*WHAT TO PRODUCE*:
Pick every line with "section" from the material below.

*DATA LISTING*:
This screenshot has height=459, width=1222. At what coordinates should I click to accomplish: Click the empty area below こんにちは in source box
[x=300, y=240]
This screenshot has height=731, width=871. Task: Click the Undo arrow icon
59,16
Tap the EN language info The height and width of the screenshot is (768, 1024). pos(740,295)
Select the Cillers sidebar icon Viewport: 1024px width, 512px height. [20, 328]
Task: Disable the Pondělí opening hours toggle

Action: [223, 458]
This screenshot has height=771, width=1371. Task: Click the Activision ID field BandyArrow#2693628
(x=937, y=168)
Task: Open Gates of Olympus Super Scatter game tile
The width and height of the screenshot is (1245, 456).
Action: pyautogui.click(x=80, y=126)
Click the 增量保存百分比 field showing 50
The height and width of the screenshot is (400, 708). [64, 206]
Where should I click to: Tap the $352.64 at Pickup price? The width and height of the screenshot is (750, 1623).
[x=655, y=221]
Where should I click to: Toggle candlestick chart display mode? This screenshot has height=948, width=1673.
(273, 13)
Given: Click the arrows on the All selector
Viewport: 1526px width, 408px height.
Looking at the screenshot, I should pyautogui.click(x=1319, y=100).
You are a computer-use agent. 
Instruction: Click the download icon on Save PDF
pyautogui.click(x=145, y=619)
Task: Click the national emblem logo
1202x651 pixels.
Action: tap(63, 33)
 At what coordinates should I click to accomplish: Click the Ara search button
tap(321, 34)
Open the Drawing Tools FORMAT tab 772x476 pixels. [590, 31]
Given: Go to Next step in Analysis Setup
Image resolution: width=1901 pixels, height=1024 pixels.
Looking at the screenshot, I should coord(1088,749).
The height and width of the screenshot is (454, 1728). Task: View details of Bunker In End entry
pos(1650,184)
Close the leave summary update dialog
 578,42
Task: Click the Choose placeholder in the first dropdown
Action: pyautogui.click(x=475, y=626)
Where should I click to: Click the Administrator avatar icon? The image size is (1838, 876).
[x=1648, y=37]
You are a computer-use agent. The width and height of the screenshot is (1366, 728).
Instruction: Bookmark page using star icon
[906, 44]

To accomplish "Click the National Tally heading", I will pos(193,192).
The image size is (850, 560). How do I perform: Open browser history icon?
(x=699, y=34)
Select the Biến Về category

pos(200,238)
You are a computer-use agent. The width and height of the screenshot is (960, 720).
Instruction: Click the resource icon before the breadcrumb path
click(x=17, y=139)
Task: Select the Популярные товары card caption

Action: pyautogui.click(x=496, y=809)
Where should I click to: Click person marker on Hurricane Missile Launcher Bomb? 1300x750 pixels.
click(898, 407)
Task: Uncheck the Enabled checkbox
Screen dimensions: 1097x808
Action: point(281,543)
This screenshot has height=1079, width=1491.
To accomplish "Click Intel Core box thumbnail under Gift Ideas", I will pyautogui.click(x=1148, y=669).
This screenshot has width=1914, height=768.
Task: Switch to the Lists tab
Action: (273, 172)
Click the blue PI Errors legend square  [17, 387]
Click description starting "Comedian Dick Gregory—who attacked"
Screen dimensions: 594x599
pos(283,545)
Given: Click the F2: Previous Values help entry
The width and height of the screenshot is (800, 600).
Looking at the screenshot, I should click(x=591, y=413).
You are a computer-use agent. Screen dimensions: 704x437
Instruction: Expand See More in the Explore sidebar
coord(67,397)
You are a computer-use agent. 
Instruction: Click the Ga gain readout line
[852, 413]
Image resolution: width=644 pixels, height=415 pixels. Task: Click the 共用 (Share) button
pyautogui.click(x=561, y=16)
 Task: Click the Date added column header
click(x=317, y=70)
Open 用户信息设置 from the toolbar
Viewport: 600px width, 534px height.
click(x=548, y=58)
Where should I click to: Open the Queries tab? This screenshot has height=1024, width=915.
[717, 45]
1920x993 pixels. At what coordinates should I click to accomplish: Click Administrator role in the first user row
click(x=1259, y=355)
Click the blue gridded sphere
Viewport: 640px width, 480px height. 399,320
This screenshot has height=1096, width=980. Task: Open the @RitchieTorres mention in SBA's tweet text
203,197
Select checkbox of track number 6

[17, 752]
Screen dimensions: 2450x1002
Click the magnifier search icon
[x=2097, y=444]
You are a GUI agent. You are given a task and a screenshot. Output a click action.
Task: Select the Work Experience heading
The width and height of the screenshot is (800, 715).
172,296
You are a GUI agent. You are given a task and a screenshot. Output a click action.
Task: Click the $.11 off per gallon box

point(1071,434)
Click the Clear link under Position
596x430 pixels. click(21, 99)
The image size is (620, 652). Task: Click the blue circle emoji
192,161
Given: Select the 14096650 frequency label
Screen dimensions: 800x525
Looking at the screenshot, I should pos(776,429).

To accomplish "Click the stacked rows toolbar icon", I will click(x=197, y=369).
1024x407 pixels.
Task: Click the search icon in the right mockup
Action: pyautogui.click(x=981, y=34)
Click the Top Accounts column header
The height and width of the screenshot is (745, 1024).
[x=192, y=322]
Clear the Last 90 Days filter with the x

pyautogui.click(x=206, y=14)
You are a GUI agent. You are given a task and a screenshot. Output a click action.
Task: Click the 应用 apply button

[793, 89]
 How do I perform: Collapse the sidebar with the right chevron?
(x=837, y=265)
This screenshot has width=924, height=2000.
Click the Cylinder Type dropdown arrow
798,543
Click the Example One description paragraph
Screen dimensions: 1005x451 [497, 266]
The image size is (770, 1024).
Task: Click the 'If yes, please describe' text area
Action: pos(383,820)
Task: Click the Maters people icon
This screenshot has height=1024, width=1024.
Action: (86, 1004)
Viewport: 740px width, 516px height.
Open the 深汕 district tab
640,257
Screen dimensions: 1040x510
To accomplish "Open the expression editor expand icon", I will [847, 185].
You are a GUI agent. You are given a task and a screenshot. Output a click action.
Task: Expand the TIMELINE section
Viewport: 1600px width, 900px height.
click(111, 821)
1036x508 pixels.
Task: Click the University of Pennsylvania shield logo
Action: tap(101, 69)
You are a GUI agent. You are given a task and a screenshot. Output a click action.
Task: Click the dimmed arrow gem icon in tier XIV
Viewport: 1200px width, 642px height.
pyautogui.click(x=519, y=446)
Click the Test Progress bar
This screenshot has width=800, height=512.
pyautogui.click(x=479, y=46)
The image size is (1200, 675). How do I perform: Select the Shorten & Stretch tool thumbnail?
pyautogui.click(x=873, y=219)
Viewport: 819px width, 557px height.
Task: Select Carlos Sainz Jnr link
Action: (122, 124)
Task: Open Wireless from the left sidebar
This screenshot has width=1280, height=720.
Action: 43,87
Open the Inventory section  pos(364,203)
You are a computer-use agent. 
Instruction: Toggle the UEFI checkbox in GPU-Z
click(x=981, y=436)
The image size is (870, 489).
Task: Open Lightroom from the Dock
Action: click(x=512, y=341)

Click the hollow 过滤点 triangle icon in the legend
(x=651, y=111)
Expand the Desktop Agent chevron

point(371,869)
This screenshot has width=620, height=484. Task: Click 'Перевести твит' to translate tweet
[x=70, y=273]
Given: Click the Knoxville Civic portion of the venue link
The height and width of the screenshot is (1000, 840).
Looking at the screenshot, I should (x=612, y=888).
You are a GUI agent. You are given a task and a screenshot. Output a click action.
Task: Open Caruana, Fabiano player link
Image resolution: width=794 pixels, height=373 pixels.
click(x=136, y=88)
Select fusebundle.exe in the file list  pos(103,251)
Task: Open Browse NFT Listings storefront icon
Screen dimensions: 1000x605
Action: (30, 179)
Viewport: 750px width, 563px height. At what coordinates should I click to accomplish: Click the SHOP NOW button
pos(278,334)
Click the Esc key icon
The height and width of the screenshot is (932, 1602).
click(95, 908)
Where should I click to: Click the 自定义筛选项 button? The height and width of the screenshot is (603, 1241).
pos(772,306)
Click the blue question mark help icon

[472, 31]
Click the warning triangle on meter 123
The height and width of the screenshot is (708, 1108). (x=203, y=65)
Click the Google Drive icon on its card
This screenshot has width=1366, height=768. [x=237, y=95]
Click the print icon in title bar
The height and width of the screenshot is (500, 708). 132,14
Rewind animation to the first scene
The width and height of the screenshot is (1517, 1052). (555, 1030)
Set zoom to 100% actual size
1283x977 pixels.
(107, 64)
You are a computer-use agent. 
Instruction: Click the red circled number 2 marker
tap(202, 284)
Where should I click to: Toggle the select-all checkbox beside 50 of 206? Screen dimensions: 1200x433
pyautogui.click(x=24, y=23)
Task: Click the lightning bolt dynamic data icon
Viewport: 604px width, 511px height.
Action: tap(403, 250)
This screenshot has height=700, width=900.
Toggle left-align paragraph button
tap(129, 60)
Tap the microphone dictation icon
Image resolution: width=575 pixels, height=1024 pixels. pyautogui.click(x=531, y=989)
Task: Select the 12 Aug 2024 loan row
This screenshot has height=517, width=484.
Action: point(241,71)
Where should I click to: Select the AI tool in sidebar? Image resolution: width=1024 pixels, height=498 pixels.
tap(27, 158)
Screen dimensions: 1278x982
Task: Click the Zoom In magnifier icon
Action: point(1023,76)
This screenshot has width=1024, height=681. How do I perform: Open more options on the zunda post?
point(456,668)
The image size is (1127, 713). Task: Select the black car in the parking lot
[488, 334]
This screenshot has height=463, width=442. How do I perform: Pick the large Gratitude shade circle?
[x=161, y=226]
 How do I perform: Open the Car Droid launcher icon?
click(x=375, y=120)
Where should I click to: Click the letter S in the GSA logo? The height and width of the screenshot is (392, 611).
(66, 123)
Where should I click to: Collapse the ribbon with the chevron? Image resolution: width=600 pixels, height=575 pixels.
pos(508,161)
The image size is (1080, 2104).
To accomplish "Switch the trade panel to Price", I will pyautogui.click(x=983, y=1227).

*THE ANSWER*:
Task: Expand the TIMELINE section
Open the Inventory section  pos(364,203)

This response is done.